In particular it does not seem to me that the test of proportionality or the requirement that the Minister can only deport an Irish citizen member of a family (that is a member of the nuclear family) are principles which apply to the respondent's duties when considering family and domestic circumstances as identified in s. 3(6)(c) of the 1999 Act - or at any rate are principles which apply to those duties because of what was decided in the O & L litigation.
I cannot therefore agree with the proposition that there is good and sufficient reason why I should not follow the decision of Smyth J. in Olenczuk v. Minister for
Justice Equality and Law Reform (Unreported, High Court, Smyth J., 25th January, 2002) because I do not think that as a result of the O & L decision in the Supreme Court the meaning of the word "family" in s. 3(6)(c) of the Act of 1999 has been widened to include grandparents.
It was submitted that apart from a recital of the relevant facts the Minister should subject those facts and circumstances to analysis and that the portion of the report which I have cited above is not such an analysis. On the other hand, before the Minister was the submission on behalf of the applicants from their solicitor to the effect that the applicants comprise a tight knit family unit and I must proceed on the basis that due weight was given to this submission as to all other material on the file which was considered. I am unable to agree that any further analysis or process of sifting and weighing was required of the Minister under the terms of s. 3(6)(c) which requires the Minister to have regard to a number of matters including the family and domestic circumstances of the intended deportee. There is nothing in the material before this Court to suggest that the Minister failed to have such regard.
It was further submitted that the word "family" has been held to include grandparents in the jurisprudence of the European Court of Human Rights and specific reference was made to Marckx v. Belgium [1980] 2 EHRR 330. The Convention on Human Rights is not part of the domestic law of this country and until it is I do not think that this jurisprudence comprises a good and substantial reason for departing from the decision of Smyth J. in Olenczuk v. Minister for Justice Equality and Law Reform (Unreported, High Court, Smyth J., 25th January, 2003).

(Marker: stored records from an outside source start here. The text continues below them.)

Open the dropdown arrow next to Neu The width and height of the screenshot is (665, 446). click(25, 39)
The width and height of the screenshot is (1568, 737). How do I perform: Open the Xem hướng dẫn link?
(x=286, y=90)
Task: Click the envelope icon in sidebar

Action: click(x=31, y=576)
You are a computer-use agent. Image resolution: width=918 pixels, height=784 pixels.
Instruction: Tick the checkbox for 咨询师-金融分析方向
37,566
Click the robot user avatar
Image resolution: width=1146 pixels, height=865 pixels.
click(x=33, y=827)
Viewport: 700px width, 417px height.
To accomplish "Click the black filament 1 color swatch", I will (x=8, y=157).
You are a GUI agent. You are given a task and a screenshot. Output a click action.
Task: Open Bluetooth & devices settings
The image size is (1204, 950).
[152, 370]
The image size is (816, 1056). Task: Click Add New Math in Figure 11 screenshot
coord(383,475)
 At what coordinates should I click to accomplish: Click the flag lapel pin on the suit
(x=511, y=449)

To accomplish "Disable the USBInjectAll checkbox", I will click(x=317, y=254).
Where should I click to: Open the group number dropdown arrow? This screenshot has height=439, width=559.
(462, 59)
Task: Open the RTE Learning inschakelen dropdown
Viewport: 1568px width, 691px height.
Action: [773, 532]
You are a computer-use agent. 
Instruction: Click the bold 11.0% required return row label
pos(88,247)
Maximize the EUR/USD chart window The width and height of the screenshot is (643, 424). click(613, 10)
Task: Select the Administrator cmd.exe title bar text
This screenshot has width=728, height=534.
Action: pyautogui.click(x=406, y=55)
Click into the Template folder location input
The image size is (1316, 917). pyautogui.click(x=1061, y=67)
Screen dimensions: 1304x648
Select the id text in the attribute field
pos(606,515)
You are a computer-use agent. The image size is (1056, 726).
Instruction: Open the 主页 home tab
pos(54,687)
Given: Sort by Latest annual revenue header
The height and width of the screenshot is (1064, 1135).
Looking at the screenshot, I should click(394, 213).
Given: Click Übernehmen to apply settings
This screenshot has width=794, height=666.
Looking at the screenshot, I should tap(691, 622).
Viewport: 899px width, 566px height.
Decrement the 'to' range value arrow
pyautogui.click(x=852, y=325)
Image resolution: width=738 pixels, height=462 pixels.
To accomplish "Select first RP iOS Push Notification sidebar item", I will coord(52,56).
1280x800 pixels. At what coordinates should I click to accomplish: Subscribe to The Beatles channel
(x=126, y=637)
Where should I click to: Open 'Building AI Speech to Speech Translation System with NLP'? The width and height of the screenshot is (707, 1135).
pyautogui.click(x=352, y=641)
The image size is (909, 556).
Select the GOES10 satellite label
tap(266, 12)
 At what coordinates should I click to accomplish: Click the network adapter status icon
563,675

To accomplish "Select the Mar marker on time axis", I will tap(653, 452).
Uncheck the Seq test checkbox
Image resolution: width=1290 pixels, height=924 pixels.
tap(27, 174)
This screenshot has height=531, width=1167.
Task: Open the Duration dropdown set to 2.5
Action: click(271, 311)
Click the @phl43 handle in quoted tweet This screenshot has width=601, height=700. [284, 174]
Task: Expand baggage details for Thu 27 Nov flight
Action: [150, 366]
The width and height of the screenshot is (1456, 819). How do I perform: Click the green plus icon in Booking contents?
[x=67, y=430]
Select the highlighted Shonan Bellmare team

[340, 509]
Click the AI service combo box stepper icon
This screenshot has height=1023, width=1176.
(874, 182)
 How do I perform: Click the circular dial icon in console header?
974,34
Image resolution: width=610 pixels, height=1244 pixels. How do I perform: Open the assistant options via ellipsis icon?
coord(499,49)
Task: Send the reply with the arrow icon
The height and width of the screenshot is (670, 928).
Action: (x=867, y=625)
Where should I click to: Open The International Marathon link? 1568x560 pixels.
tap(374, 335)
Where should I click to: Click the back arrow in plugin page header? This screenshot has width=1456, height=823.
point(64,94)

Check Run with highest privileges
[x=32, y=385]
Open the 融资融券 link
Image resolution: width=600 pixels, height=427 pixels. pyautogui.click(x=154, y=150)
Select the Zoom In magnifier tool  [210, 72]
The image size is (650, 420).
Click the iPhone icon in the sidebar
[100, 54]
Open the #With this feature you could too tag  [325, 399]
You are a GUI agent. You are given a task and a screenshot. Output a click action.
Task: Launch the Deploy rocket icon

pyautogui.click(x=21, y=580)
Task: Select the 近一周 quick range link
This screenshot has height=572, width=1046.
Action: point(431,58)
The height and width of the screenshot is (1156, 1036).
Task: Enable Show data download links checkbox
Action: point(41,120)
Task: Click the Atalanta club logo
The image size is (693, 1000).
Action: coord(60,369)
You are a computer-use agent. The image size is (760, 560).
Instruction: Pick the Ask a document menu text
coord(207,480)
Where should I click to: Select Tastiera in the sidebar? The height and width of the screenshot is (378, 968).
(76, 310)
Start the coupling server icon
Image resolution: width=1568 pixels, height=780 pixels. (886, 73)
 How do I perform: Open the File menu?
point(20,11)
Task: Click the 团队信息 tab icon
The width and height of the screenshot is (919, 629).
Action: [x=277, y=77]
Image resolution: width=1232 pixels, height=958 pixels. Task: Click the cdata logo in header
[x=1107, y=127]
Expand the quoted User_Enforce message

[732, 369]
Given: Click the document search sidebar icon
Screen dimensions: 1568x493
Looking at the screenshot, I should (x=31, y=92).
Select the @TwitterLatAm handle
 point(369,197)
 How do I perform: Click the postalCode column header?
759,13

I would conclude by observing that in the absence of a definition of what is comprised under the word "family" in the 1999 Act it may well be that this word would comprise parents and children of a marriage which is not acknowledged as
comprising the institution of marriage contemplated by Article 41 of the Constitution for want of regularisation recognised by the laws of this country. That does not mean, however, that there is anything - apart from the indications in the jurisprudence of the European Court of Human Rights - to suggest that the extent of the word is enlarged to include grandparents as distinct from parents and children. I would make it clear that I am expressing no view one way or the other as to whether this aspect might change when the Convention on Human Rights becomes part of the domestic law of this country. In the circumstances I do not consider the applicant has established substantial grounds for contending that there was a failure on the part of the Minister to consider family and domestic circumstances of the applicants and would refuse to grant the leave sought.